Die gute Nachricht ist, dass die letzte Phase des Bärenmarktes an den US-Börsen begonnen hat; die schlechte Nachricht ist, dass diese Phase sehr schmerzhaft sein wird.

Die Belastung des US-Bankensystems könnte den Anfang vom Ende des Bärenmarktes für US-Aktien bedeuten, aber der Prozess wird schmerzhaft sein.

Am Dienstag schrieb der „Big Short“ der Wall Street und Morgan Stanley-Analyst Michael Wilson in einem Bericht:

Während die Federal Reserve/Federal Deposit Insurance Corporation (FDIC) das Bankensystem rettet, fragen sich viele Anleger, ob es sich hierbei um eine weitere Form der quantitativen Lockerung handelt und gehen daher ein Risiko ein.

Wir glauben, dass dies nicht der Fall ist, da die verschärften Kreditbedingungen das Wirtschaftswachstum bremsen, was vielmehr den Anfang vom Ende des Bärenmarktes darstellt.

Gleichzeitig wies Wilson auch darauf hin:

Der S&P 500 bleibt unattraktiv, bis die Aktienrisikoprämie von derzeit 230 Basispunkten auf 400 Basispunkte steigt.

Die letzte Phase eines Bärenmarktes kann hart sein, wenn die Aktienkurse stark fallen, während die Aktienrisikoprämien in die Höhe schnellen, etwas, gegen das man sich im eigenen Portfolio nur schwer wehren kann.

Erwähnenswert ist, dass Wilson einer der entschlossensten Leerverkäufer an der Wall Street ist. Er hat den Ausverkauf und die Erholung der US-Aktien im vergangenen Jahr genau vorhergesagt.

Die Kreditvergabe wird stark verschärft, das Wachstum schwächt sich deutlich ab

Der Zusammenbruch der Silicon Valley Bank und ein Ausverkauf der Credit Suisse-Aktien haben Sorgen über die Gesundheit des globalen Finanzsystems geschürt und die Märkte erschüttert. Die Anleger prüfen derzeit die Auswirkungen der Vereinbarung der UBS zur Übernahme der Credit Suisse und warten auf den Zinsentscheid der Federal Reserve am Mittwoch.

In dieser Hinsicht glaubt Wilson, dass ein Bärenmarkt genau zu diesem Ergebnis führt – einem unvorhergesehenen, im Nachhinein erkennbaren Katalysator, der die Marktteilnehmer dazu zwingt, anzuerkennen, was ihnen die ganze Zeit bevorstand.

Die anhaltenden Turbulenzen im Bankensystem beunruhigen die Anleger über eine Verschlechterung der Wachstumsaussichten aufgrund restriktiver Kreditbedingungen, und die Ereignisse der vergangenen Woche bedeuten, dass das Risiko einer Kreditklemme deutlich zugenommen hat. Dies könnte der Katalysator sein, der die Marktteilnehmer schließlich davon überzeugt, dass die Gewinnerwartungen zu hoch sind.

Darüber hinaus wies Wilson auch darauf hin, dass die Analysten mit dem Herannahen der Gewinnsaison ihre Gewinnerwartungen deutlich senken werden und dass sich auch die Unternehmen darauf vorbereiten, ihre Gewinnaussichten deutlich zu senken.

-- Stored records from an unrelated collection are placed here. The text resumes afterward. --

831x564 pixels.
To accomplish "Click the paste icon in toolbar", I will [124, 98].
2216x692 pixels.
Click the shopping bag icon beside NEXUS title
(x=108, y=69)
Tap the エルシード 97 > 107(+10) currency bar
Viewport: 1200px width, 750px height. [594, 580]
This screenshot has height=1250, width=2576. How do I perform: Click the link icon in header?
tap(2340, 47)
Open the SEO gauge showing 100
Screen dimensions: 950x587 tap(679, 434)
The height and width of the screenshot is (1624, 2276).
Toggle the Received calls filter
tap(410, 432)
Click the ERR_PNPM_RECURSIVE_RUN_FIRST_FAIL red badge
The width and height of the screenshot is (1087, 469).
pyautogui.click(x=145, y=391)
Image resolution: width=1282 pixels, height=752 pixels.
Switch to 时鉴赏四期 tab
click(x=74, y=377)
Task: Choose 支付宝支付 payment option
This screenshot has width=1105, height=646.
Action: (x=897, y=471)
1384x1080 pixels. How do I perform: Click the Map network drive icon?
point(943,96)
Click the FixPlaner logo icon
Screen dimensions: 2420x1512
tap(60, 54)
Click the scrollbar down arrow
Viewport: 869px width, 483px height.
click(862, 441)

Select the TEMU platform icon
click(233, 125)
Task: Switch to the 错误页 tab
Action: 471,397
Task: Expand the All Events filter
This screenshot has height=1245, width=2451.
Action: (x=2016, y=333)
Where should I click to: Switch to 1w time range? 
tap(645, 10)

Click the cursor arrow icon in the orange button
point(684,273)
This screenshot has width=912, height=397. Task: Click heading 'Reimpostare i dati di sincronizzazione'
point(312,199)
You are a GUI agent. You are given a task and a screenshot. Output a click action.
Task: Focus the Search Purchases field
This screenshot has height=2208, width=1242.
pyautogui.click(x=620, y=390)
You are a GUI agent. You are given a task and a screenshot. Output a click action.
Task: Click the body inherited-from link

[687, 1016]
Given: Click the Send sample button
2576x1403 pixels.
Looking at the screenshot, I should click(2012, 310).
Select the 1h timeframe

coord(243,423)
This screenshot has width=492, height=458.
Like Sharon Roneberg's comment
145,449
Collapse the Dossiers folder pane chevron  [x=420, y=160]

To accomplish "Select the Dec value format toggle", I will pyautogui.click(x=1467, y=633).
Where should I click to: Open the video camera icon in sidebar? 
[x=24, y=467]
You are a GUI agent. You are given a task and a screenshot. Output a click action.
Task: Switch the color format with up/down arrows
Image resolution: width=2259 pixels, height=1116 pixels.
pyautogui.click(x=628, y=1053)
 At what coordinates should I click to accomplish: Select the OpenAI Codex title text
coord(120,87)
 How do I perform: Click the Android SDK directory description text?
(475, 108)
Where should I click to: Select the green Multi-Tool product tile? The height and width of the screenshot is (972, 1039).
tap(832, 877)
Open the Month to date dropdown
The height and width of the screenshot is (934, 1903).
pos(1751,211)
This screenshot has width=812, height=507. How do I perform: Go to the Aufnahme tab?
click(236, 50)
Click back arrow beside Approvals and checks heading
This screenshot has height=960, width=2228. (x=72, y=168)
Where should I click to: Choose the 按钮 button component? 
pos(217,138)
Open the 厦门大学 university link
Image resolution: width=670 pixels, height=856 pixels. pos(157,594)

Er empfahl Investitionen in defensive Sektoren und Aktien mit niedrigem Beta und warnte gleichzeitig davor, dass auch große Technologieunternehmen von Wachstumssorgen betroffen sein könnten.

Wilson ist nicht der einzige Analyst, der voraussagt, dass dem Markt in Zukunft schwierige Zeiten bevorstehen. Marko Kolanovic, Stratege von JPMorgan Chase, warnte auch, dass das Risiko eines „Minsky-Moments“ gestiegen sei und das erste Quartal zum Höhepunkt der US-Aktien werden werde dieses Jahr.